COVID-19 symptoms most commonly experienced include: fevers, cough and difficulty breathing or shortness of breath. Developing body aches, runny nose, sore throat, nasal congestion or diarrhea is also possible. In some cases people who are infected will not exhibit any symptoms, though most people experience a mild form of the disease, similar to a cold or flu virus. Certain groups of people may experience more serious illness, including older people (over the age of 65) and those with a history of medical conditions such as decreased immunity, high blood pressure, heart disease, chronic lung disease, chronic kidney disease or diabetes.

The current strain, known as COVID-19, is thought to spread mainly from person-to-person.
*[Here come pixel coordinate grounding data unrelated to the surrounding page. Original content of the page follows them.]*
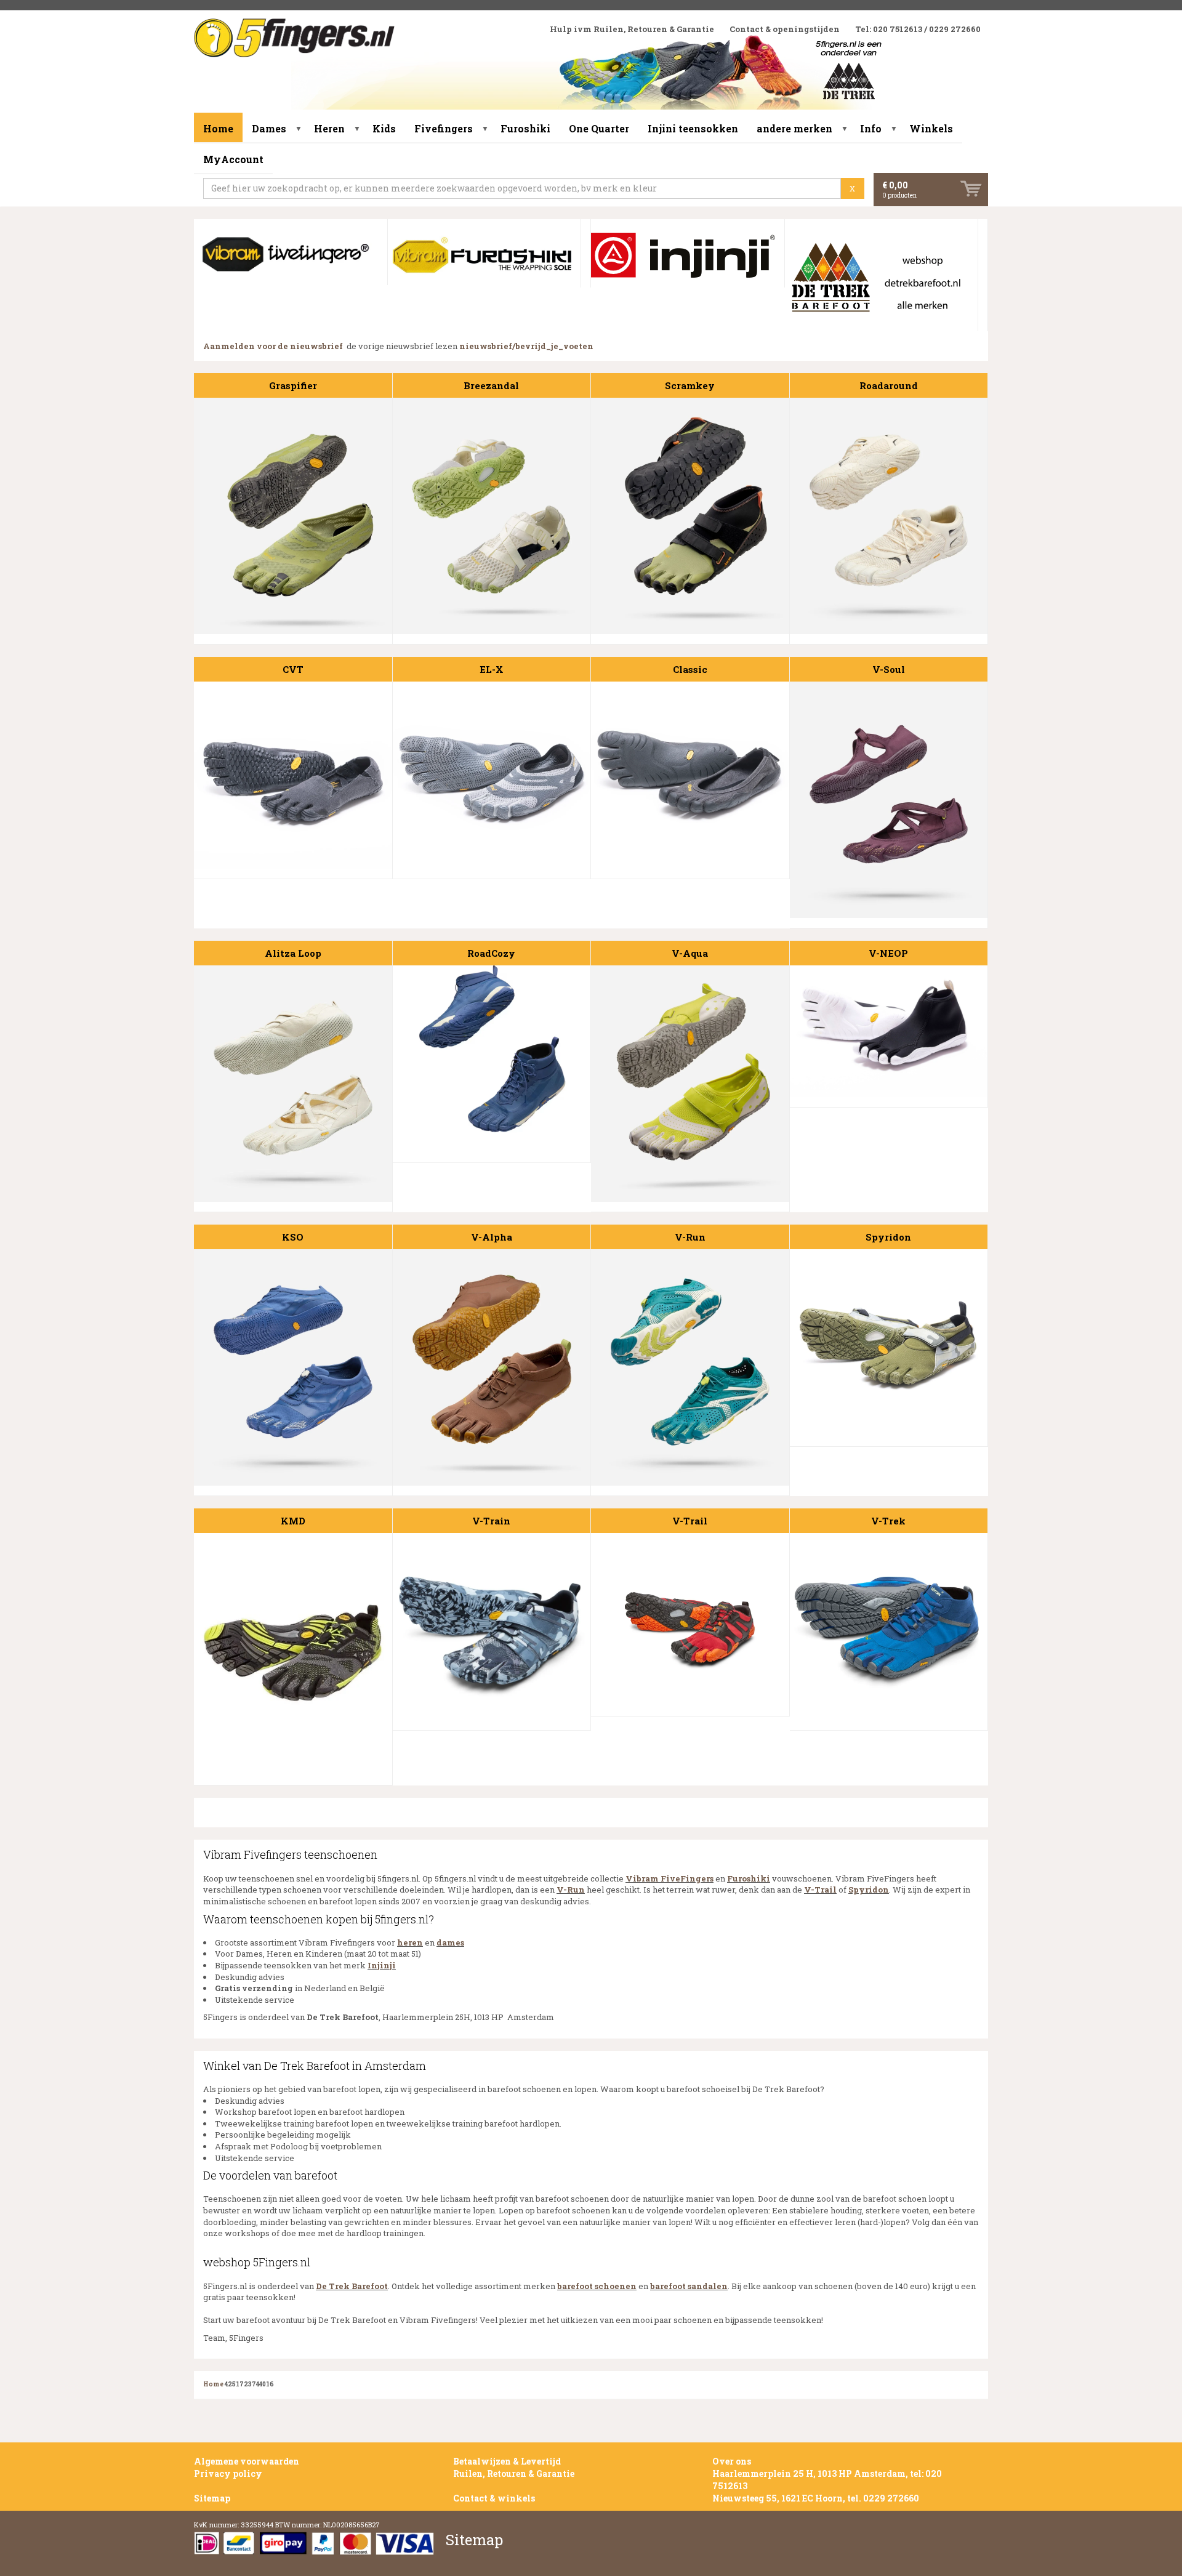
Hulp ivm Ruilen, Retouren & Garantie (632, 28)
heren (410, 1942)
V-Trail (820, 1889)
  • Between people who are in close contact with one another (within about 6 feet).
  • Through respiratory droplets produced when an infected person coughs or sneezes. These droplets can land in the mouths or noses of people who are nearby or possibly be inhaled into the lungs.

If you have any of the above symptoms and can answer yes to one or both of the following questions, then we ask that you stay at home and call the office to speak to a nurse before presenting to the office.

  1. Have you been in contact with anyone who either has been diagnosed with Coronavirus/COVID-19 and/or someone who is under investigation for having Coronavirus/COVID-19?
  2. Have you recently traveled to any of the following areas in the last 2 weeks?
    1. China
    2. Iran
    3. Italy
    4. Japan
    5. South Korea

Once we have established your risks, we will contact the Health Department, that will then contact you to arrange for testing.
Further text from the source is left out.